**Your task**
For the material below, output exactly the span from the line with "887x434 pixels." to the line with "Screen dimensions: 1215x657", including both, and nothing besides.

-------------------------

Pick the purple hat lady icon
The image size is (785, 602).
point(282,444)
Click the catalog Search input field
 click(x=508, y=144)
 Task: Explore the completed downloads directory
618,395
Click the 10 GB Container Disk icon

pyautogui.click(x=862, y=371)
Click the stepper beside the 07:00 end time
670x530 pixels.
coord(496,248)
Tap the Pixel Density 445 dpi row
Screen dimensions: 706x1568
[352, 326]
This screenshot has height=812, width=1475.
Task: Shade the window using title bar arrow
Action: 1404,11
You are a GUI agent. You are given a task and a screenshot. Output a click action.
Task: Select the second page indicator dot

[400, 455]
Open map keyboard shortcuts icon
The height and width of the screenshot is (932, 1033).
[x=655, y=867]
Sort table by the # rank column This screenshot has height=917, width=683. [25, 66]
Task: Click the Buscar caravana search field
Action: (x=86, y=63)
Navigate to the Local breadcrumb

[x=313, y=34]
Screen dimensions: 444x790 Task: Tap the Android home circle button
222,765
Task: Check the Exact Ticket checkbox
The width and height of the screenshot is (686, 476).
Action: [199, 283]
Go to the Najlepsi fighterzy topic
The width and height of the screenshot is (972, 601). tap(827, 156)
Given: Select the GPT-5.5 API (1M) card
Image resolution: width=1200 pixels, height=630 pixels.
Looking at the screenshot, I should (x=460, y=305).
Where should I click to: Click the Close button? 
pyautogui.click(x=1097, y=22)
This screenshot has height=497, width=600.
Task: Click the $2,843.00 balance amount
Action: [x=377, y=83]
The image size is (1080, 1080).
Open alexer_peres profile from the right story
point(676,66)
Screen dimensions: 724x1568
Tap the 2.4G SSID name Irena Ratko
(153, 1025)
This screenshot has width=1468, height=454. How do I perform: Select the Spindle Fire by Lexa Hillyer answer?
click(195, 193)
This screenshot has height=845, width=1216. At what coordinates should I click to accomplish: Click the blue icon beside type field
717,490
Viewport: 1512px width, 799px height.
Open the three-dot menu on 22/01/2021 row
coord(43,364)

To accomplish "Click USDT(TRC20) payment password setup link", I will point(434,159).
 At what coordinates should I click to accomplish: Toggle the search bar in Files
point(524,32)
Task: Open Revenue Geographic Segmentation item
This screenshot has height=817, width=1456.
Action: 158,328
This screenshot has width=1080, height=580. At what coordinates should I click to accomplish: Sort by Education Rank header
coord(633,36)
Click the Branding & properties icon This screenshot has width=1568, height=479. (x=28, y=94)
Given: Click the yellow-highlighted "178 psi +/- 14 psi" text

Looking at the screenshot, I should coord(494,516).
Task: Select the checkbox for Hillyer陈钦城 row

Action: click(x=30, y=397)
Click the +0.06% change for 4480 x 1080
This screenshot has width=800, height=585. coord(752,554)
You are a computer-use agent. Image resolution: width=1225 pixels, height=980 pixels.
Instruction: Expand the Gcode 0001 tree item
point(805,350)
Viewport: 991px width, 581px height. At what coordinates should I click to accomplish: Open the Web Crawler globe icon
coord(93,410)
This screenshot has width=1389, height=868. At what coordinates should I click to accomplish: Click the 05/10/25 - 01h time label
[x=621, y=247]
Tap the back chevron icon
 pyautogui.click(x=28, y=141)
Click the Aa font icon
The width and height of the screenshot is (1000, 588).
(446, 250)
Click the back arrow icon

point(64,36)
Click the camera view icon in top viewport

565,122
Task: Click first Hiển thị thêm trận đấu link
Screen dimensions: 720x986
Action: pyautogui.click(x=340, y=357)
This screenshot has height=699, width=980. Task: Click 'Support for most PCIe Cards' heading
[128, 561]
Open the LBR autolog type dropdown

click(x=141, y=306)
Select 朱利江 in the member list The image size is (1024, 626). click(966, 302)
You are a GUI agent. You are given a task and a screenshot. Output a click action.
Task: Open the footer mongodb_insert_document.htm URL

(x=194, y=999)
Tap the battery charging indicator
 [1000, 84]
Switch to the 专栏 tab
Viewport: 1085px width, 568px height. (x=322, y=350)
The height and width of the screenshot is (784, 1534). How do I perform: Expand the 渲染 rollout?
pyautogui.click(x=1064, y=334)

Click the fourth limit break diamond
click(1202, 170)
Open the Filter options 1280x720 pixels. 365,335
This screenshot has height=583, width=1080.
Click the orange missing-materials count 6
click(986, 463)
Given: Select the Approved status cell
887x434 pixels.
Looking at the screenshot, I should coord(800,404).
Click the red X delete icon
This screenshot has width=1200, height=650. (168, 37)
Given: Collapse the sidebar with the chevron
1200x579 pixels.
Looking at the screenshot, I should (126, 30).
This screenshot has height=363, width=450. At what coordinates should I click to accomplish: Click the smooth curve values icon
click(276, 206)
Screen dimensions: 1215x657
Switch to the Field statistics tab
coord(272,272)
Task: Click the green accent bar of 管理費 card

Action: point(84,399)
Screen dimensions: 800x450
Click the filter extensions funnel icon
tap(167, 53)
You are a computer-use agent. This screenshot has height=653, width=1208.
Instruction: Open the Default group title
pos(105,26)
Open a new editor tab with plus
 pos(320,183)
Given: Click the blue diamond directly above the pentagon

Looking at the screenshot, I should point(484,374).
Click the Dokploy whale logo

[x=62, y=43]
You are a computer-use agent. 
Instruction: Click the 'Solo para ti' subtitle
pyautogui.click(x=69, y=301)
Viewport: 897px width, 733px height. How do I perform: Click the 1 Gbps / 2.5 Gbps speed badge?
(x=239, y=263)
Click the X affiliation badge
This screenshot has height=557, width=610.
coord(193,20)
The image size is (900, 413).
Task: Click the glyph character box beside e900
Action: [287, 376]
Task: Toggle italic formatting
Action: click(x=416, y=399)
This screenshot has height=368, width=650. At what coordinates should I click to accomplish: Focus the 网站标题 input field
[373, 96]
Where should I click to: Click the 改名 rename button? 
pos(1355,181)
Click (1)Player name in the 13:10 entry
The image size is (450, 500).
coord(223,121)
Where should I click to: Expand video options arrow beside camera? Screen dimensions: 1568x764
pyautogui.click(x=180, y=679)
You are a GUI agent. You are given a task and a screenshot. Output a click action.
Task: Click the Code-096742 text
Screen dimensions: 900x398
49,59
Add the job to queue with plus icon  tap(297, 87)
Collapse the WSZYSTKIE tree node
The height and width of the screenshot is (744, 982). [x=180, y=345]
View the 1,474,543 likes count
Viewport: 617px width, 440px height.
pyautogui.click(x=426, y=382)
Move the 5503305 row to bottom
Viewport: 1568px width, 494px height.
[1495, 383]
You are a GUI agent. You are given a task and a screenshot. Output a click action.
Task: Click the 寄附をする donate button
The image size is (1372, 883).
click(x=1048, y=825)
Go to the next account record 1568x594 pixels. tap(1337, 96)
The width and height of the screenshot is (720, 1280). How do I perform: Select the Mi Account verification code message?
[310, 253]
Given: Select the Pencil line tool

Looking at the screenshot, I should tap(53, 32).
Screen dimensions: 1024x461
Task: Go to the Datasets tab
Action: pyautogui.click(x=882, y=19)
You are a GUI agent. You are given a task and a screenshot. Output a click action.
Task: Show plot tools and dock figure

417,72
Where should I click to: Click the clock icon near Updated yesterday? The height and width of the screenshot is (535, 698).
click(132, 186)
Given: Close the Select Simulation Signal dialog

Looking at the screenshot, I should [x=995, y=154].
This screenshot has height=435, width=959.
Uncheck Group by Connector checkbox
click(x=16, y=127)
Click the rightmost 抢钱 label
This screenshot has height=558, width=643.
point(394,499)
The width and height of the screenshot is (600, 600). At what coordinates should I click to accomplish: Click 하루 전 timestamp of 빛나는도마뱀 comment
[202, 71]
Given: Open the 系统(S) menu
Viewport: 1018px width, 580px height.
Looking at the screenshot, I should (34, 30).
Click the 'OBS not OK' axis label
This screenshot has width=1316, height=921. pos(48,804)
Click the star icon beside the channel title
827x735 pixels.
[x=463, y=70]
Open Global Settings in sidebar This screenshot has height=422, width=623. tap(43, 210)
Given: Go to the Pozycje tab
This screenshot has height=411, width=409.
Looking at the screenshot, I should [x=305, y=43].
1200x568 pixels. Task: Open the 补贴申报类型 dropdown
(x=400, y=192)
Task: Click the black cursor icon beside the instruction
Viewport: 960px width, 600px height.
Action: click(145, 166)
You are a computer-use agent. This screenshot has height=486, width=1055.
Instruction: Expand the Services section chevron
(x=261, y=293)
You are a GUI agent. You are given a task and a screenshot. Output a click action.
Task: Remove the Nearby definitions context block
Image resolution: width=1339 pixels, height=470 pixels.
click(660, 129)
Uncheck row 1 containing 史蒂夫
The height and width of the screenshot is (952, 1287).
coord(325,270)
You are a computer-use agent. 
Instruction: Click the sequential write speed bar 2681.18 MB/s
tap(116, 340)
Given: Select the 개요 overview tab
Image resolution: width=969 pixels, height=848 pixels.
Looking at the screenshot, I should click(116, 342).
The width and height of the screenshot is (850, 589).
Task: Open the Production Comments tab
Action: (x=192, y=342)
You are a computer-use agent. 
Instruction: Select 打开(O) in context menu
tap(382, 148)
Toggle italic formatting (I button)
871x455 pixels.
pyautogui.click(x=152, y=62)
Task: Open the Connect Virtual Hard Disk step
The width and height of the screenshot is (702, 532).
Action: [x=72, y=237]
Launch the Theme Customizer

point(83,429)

-------------------------

**Result**
887x434 pixels.
Looking at the screenshot, I should coord(800,404).
Click the red X delete icon
This screenshot has width=1200, height=650. (168, 37)
Given: Collapse the sidebar with the chevron
1200x579 pixels.
Looking at the screenshot, I should (126, 30).
This screenshot has height=363, width=450. At what coordinates should I click to accomplish: Click the smooth curve values icon
click(276, 206)
Screen dimensions: 1215x657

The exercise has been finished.